Land-grant universities are some of the best sources for groundbreaking research, much of which you will find in issues of the National Hog Farmer. We rely on the professors and researchers to provide great information for our readers on the ever-changing swine industry when it comes to nutrition, genetics, reproduction and biosecurity, just to name a few. As an example, check out the October Blueprint edition of National Hog Farmer as researchers present various projects concerning the lifetime productivity of the sow herd.
U.S. colleges and universities are indeed avenues of high learning, but sadly they also provide a breeding ground for a higher level of misinformation and misleading information.
A family friend’s son is attending a Minnesota university, and he recently posted on social media images from a pamphlet that he had received. He shared two pictures from the handout, one of a sickly piglet, and the other of a sow that appears to be in a cramped farrowing crate.
Fortunately, this young man knows the truth, as he has worked in hog barns. He shared on social media a picture of himself holding a very healthy looking piglet. This young man has the luxury of knowing the drivel that the pamphlet and the organization behind it is peddling. Unfortunately, too many of the masses attending our colleges and universities suffer severe agriculture disconnect.
I fear that the majority receiving such pamphlets actually kindly accepted them, perused them, and quite possibly started to believe what they read and saw.
As for our friends’ son — he kindly accepted the pamphlet and promptly placed it in File 13. He opted to accept the nonsense-in-ink rather than deny it, lest some other less-informed student receive it and get sucked into the anti-animal agriculture propaganda.
His actions were one small stand against such propaganda, and we need more voices to carry on against what seems like a larger and louder chorus attempting to derail our efforts to feed the world. Hog producers have been doing a great job opening up their barn worlds to the outside world in an effort to educate and inform the general public and consumers about real life issues faced in livestock production.

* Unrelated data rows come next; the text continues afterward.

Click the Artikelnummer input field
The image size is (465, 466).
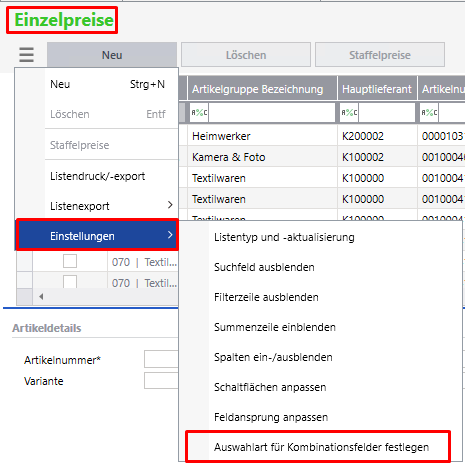161,359
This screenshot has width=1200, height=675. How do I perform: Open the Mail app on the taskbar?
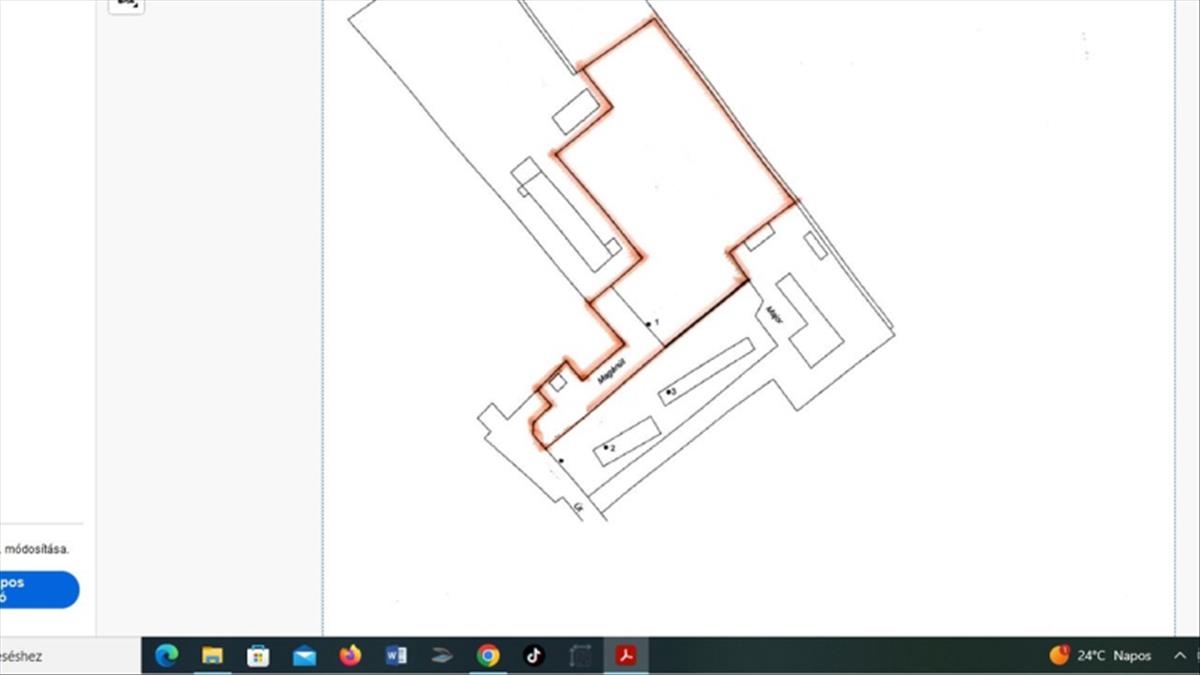(x=304, y=656)
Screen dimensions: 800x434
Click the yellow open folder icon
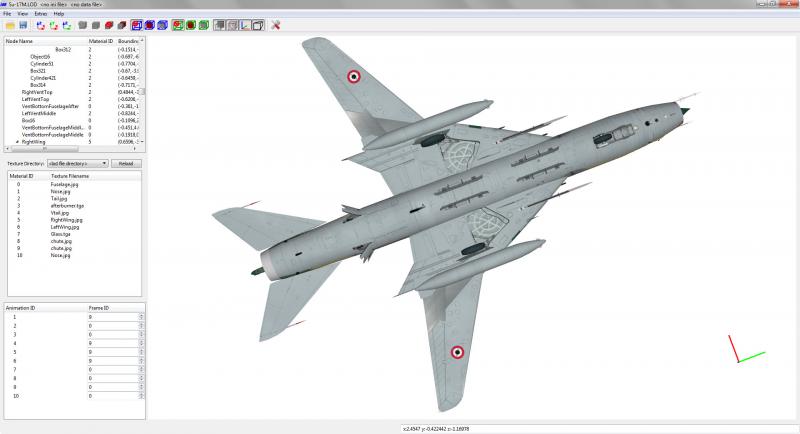[10, 25]
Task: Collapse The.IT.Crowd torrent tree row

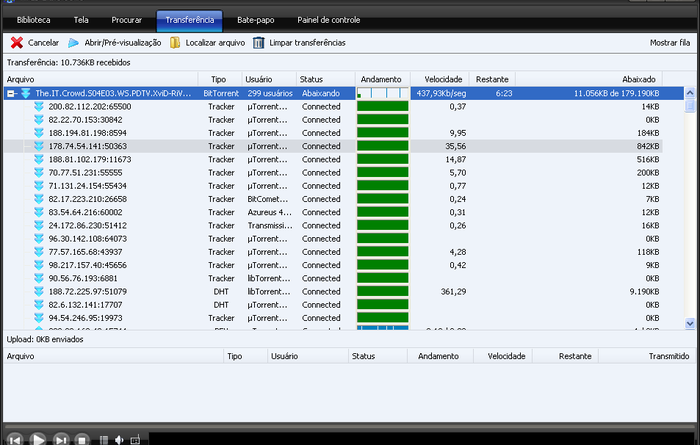Action: tap(11, 93)
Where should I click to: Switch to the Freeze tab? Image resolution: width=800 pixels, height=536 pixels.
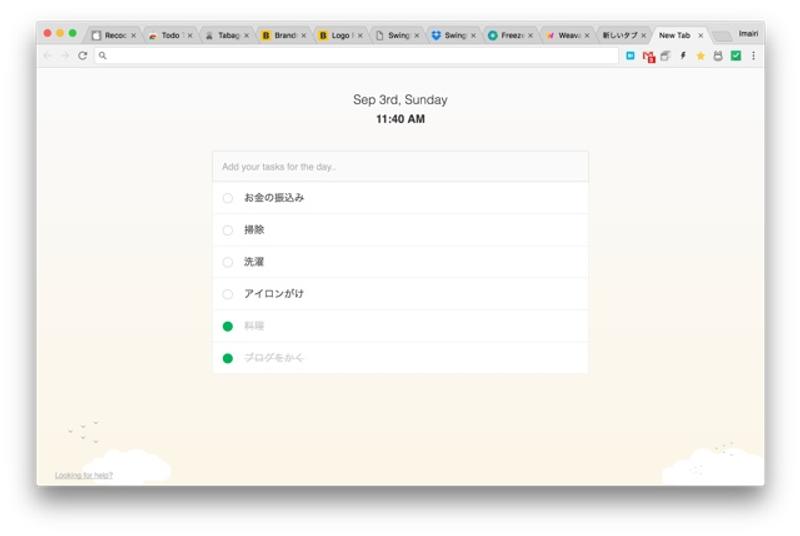pos(509,35)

But, there needs to be a voice on the collegiate level, and the National Pork Board has possibly come up with just the perfect vehicle. On the heels of naming Brad Greenway of South Dakota as America’s Pig Farmer of the Year earlier this month, the NPB has now announced the search for Pig Farmers of Tomorrow.
Farm leaders between the ages of 18-29 are encouraged to apply by Nov. 22 for the program that intends to recognize, inspire and connect the next generation of American pig farmers. Applicants should intend to make pig farming their life’s work, and should be committed to the U.S. pork industry and to raising pigs using the We Care ethical principles. Current college students are encouraged to apply at PigFarmersofTomorrow.com.
This inaugural year for the award will have up to three award recipients, and they will have the opportunity to speak at NPB events, but I think more importantly they will be responsible for providing social media content via #RealPigFarming.
Networking is a big part of adult life, but the seeds are planted long before we hit the working world. Yes, college students are prone to hang in groups of people with similar likes and dislikes. But diversity makes for a whole person, and farm-based youth more than likely have befriended someone or many others from the opposite end of the career spectrum. These relationships can be fruitful for a well-spoken, confident young person looking to be Pig Farmers of Tomorrow.
All industries bring with them peripheral tasks that aren’t mentioned in a job description. Industry spokesperson has become a big part of pork production. What better way to win over young consumers, or maybe even gain a few new pork consumers, than hearing from peers all the wonderful benefits the U.S. pork industry provides.
Stand up for the pork industry, or fall behind.